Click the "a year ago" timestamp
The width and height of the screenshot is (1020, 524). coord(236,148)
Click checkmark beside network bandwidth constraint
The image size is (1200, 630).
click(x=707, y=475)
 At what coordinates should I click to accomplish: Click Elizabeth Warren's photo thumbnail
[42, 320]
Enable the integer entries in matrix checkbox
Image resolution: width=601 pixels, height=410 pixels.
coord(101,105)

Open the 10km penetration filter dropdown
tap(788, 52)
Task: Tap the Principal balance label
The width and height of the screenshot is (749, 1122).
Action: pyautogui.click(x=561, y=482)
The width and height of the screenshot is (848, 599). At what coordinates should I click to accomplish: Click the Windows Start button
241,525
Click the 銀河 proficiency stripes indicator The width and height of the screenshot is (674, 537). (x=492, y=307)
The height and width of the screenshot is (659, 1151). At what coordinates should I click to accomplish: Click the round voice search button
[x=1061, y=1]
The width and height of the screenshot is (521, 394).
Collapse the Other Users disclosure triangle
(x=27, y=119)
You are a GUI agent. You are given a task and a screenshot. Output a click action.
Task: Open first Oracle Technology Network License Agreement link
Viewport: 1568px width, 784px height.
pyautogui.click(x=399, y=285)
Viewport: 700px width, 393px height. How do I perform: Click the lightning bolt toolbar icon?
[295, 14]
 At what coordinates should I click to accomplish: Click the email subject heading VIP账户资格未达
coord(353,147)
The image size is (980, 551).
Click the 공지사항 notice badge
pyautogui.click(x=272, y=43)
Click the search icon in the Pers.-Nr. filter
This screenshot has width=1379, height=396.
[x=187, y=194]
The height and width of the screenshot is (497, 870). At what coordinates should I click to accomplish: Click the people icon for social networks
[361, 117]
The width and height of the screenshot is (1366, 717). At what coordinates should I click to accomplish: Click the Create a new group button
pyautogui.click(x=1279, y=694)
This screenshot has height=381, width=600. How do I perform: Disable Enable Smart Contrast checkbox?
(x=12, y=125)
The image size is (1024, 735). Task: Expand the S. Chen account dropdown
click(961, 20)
-----
● Exercise prompt
Repeat the whole listing above exactly.

● Response for this exercise
Click the "a year ago" timestamp
The width and height of the screenshot is (1020, 524). coord(236,148)
Click checkmark beside network bandwidth constraint
The image size is (1200, 630).
click(x=707, y=475)
 At what coordinates should I click to accomplish: Click Elizabeth Warren's photo thumbnail
[42, 320]
Enable the integer entries in matrix checkbox
Image resolution: width=601 pixels, height=410 pixels.
coord(101,105)

Open the 10km penetration filter dropdown
tap(788, 52)
Task: Tap the Principal balance label
The width and height of the screenshot is (749, 1122).
Action: pyautogui.click(x=561, y=482)
The width and height of the screenshot is (848, 599). At what coordinates should I click to accomplish: Click the Windows Start button
241,525
Click the 銀河 proficiency stripes indicator The width and height of the screenshot is (674, 537). (x=492, y=307)
The height and width of the screenshot is (659, 1151). At what coordinates should I click to accomplish: Click the round voice search button
[x=1061, y=1]
The width and height of the screenshot is (521, 394).
Collapse the Other Users disclosure triangle
(x=27, y=119)
You are a GUI agent. You are given a task and a screenshot. Output a click action.
Task: Open first Oracle Technology Network License Agreement link
Viewport: 1568px width, 784px height.
pyautogui.click(x=399, y=285)
Viewport: 700px width, 393px height. How do I perform: Click the lightning bolt toolbar icon?
[295, 14]
 At what coordinates should I click to accomplish: Click the email subject heading VIP账户资格未达
coord(353,147)
The image size is (980, 551).
Click the 공지사항 notice badge
pyautogui.click(x=272, y=43)
Click the search icon in the Pers.-Nr. filter
This screenshot has width=1379, height=396.
[x=187, y=194]
The height and width of the screenshot is (497, 870). At what coordinates should I click to accomplish: Click the people icon for social networks
[361, 117]
The width and height of the screenshot is (1366, 717). At what coordinates should I click to accomplish: Click the Create a new group button
pyautogui.click(x=1279, y=694)
This screenshot has height=381, width=600. How do I perform: Disable Enable Smart Contrast checkbox?
(x=12, y=125)
The image size is (1024, 735). Task: Expand the S. Chen account dropdown
click(961, 20)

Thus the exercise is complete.